• [TASK DESCRIPTION]: Write out every one of the following items exactly, line for line.

=-=-=-=-=

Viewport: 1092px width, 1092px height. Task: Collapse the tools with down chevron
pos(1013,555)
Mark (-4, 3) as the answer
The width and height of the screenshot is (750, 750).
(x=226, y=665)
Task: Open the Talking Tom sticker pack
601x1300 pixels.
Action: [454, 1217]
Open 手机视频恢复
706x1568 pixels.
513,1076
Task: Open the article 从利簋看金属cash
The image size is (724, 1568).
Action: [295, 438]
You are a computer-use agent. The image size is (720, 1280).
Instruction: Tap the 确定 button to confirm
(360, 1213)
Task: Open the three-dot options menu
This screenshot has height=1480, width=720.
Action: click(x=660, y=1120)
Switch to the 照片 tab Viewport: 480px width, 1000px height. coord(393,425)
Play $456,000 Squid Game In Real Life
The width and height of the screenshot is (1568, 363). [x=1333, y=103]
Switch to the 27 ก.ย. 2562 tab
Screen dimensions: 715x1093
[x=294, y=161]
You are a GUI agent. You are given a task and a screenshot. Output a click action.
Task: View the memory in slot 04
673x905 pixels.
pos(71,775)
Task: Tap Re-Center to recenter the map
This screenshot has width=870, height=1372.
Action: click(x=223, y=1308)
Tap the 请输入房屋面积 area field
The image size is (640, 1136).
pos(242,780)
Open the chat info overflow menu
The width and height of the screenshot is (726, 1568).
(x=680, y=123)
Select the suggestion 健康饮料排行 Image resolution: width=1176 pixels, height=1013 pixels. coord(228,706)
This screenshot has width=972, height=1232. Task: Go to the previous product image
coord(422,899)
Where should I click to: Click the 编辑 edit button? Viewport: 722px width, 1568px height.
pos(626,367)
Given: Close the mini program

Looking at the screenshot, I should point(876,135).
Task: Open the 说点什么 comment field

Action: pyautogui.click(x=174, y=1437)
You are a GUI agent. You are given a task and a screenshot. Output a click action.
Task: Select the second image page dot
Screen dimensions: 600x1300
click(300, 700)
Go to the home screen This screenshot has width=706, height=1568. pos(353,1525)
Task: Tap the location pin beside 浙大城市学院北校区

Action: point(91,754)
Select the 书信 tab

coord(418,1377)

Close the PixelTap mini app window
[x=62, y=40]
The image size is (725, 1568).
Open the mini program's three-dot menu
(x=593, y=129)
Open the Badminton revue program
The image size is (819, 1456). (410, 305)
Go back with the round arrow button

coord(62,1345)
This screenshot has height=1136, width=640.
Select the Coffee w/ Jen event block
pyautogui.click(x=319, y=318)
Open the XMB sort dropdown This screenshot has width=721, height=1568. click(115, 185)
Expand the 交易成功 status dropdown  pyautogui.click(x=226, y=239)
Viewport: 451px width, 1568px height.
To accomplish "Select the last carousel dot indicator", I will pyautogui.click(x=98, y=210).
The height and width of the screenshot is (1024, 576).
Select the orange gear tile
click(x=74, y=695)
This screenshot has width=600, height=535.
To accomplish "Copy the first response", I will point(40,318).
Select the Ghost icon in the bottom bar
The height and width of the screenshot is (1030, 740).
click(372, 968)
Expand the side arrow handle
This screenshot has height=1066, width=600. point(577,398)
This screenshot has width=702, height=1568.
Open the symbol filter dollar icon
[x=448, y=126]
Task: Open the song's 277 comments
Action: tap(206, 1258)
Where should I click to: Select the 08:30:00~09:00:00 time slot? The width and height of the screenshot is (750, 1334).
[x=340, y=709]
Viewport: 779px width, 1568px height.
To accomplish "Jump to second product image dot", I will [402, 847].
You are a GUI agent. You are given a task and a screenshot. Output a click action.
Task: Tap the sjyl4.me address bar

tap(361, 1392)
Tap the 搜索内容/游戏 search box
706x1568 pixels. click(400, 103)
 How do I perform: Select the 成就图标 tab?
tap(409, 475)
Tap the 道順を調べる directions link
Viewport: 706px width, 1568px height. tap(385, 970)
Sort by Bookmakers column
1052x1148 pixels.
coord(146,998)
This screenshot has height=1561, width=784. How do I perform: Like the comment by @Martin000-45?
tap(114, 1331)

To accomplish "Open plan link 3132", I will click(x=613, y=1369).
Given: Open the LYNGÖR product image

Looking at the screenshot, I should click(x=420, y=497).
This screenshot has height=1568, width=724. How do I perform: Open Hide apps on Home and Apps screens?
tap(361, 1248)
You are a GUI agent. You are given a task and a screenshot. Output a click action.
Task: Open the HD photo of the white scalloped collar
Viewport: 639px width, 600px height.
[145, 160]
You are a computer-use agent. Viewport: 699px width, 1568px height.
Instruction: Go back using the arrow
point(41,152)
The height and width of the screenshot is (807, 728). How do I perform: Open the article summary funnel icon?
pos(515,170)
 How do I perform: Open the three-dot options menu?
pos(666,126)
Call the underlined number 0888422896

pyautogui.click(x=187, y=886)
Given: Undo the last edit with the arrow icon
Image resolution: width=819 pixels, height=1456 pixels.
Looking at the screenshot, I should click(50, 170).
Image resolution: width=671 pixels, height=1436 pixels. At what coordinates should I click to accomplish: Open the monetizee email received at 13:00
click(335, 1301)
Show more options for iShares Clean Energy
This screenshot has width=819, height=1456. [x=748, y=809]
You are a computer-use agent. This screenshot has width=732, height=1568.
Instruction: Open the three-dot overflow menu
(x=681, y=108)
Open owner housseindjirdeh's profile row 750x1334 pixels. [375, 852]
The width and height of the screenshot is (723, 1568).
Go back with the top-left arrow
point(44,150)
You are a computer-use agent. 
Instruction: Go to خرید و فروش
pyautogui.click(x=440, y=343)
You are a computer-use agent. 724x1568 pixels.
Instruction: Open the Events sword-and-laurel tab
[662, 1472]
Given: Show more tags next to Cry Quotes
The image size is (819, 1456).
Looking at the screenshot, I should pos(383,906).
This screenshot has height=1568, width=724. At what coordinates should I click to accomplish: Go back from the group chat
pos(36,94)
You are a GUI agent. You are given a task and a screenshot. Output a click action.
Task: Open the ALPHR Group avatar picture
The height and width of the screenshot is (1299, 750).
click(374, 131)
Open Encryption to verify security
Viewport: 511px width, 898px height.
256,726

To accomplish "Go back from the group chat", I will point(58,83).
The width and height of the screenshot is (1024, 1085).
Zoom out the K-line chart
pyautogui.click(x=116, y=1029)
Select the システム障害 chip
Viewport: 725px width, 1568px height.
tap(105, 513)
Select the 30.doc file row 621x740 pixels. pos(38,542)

=-=-=-=-=

• [SOLUTION]:
Viewport: 1092px width, 1092px height. Task: Collapse the tools with down chevron
pos(1013,555)
Mark (-4, 3) as the answer
The width and height of the screenshot is (750, 750).
(x=226, y=665)
Task: Open the Talking Tom sticker pack
601x1300 pixels.
Action: [454, 1217]
Open 手机视频恢复
706x1568 pixels.
513,1076
Task: Open the article 从利簋看金属cash
The image size is (724, 1568).
Action: [295, 438]
You are a computer-use agent. The image size is (720, 1280).
Instruction: Tap the 确定 button to confirm
(360, 1213)
Task: Open the three-dot options menu
This screenshot has height=1480, width=720.
Action: click(x=660, y=1120)
Switch to the 照片 tab Viewport: 480px width, 1000px height. coord(393,425)
Play $456,000 Squid Game In Real Life
The width and height of the screenshot is (1568, 363). [x=1333, y=103]
Switch to the 27 ก.ย. 2562 tab
Screen dimensions: 715x1093
[x=294, y=161]
You are a GUI agent. You are given a task and a screenshot. Output a click action.
Task: View the memory in slot 04
673x905 pixels.
pos(71,775)
Task: Tap Re-Center to recenter the map
This screenshot has width=870, height=1372.
Action: click(x=223, y=1308)
Tap the 请输入房屋面积 area field
The image size is (640, 1136).
pos(242,780)
Open the chat info overflow menu
The width and height of the screenshot is (726, 1568).
(x=680, y=123)
Select the suggestion 健康饮料排行 Image resolution: width=1176 pixels, height=1013 pixels. coord(228,706)
This screenshot has width=972, height=1232. Task: Go to the previous product image
coord(422,899)
Where should I click to: Click the 编辑 edit button? Viewport: 722px width, 1568px height.
pos(626,367)
Given: Close the mini program

Looking at the screenshot, I should point(876,135).
Task: Open the 说点什么 comment field

Action: pyautogui.click(x=174, y=1437)
You are a GUI agent. You are given a task and a screenshot. Output a click action.
Task: Select the second image page dot
Screen dimensions: 600x1300
click(300, 700)
Go to the home screen This screenshot has width=706, height=1568. pos(353,1525)
Task: Tap the location pin beside 浙大城市学院北校区

Action: point(91,754)
Select the 书信 tab

coord(418,1377)

Close the PixelTap mini app window
[x=62, y=40]
The image size is (725, 1568).
Open the mini program's three-dot menu
(x=593, y=129)
Open the Badminton revue program
The image size is (819, 1456). (410, 305)
Go back with the round arrow button

coord(62,1345)
This screenshot has height=1136, width=640.
Select the Coffee w/ Jen event block
pyautogui.click(x=319, y=318)
Open the XMB sort dropdown This screenshot has width=721, height=1568. click(115, 185)
Expand the 交易成功 status dropdown  pyautogui.click(x=226, y=239)
Viewport: 451px width, 1568px height.
To accomplish "Select the last carousel dot indicator", I will pyautogui.click(x=98, y=210).
The height and width of the screenshot is (1024, 576).
Select the orange gear tile
click(x=74, y=695)
This screenshot has width=600, height=535.
To accomplish "Copy the first response", I will point(40,318).
Select the Ghost icon in the bottom bar
The height and width of the screenshot is (1030, 740).
click(372, 968)
Expand the side arrow handle
This screenshot has height=1066, width=600. point(577,398)
This screenshot has width=702, height=1568.
Open the symbol filter dollar icon
[x=448, y=126]
Task: Open the song's 277 comments
Action: tap(206, 1258)
Where should I click to: Select the 08:30:00~09:00:00 time slot? The width and height of the screenshot is (750, 1334).
[x=340, y=709]
Viewport: 779px width, 1568px height.
To accomplish "Jump to second product image dot", I will [402, 847].
You are a GUI agent. You are given a task and a screenshot. Output a click action.
Task: Tap the sjyl4.me address bar

tap(361, 1392)
Tap the 搜索内容/游戏 search box
706x1568 pixels. click(400, 103)
 How do I perform: Select the 成就图标 tab?
tap(409, 475)
Tap the 道順を調べる directions link
Viewport: 706px width, 1568px height. tap(385, 970)
Sort by Bookmakers column
1052x1148 pixels.
coord(146,998)
This screenshot has height=1561, width=784. How do I perform: Like the comment by @Martin000-45?
tap(114, 1331)

To accomplish "Open plan link 3132", I will click(x=613, y=1369).
Given: Open the LYNGÖR product image

Looking at the screenshot, I should click(x=420, y=497).
This screenshot has height=1568, width=724. How do I perform: Open Hide apps on Home and Apps screens?
tap(361, 1248)
You are a GUI agent. You are given a task and a screenshot. Output a click action.
Task: Open the HD photo of the white scalloped collar
Viewport: 639px width, 600px height.
[145, 160]
You are a computer-use agent. Viewport: 699px width, 1568px height.
Instruction: Go back using the arrow
point(41,152)
The height and width of the screenshot is (807, 728). How do I perform: Open the article summary funnel icon?
pos(515,170)
 How do I perform: Open the three-dot options menu?
pos(666,126)
Call the underlined number 0888422896

pyautogui.click(x=187, y=886)
Given: Undo the last edit with the arrow icon
Image resolution: width=819 pixels, height=1456 pixels.
Looking at the screenshot, I should click(50, 170).
Image resolution: width=671 pixels, height=1436 pixels. At what coordinates should I click to accomplish: Open the monetizee email received at 13:00
click(335, 1301)
Show more options for iShares Clean Energy
This screenshot has width=819, height=1456. [x=748, y=809]
You are a computer-use agent. This screenshot has width=732, height=1568.
Instruction: Open the three-dot overflow menu
(x=681, y=108)
Open owner housseindjirdeh's profile row 750x1334 pixels. [375, 852]
The width and height of the screenshot is (723, 1568).
Go back with the top-left arrow
point(44,150)
You are a computer-use agent. 
Instruction: Go to خرید و فروش
pyautogui.click(x=440, y=343)
You are a computer-use agent. 724x1568 pixels.
Instruction: Open the Events sword-and-laurel tab
[662, 1472]
Given: Show more tags next to Cry Quotes
The image size is (819, 1456).
Looking at the screenshot, I should pos(383,906).
This screenshot has height=1568, width=724. At what coordinates should I click to accomplish: Go back from the group chat
pos(36,94)
You are a GUI agent. You are given a task and a screenshot. Output a click action.
Task: Open the ALPHR Group avatar picture
The height and width of the screenshot is (1299, 750).
click(374, 131)
Open Encryption to verify security
Viewport: 511px width, 898px height.
256,726

To accomplish "Go back from the group chat", I will point(58,83).
The width and height of the screenshot is (1024, 1085).
Zoom out the K-line chart
pyautogui.click(x=116, y=1029)
Select the システム障害 chip
Viewport: 725px width, 1568px height.
tap(105, 513)
Select the 30.doc file row 621x740 pixels. pos(38,542)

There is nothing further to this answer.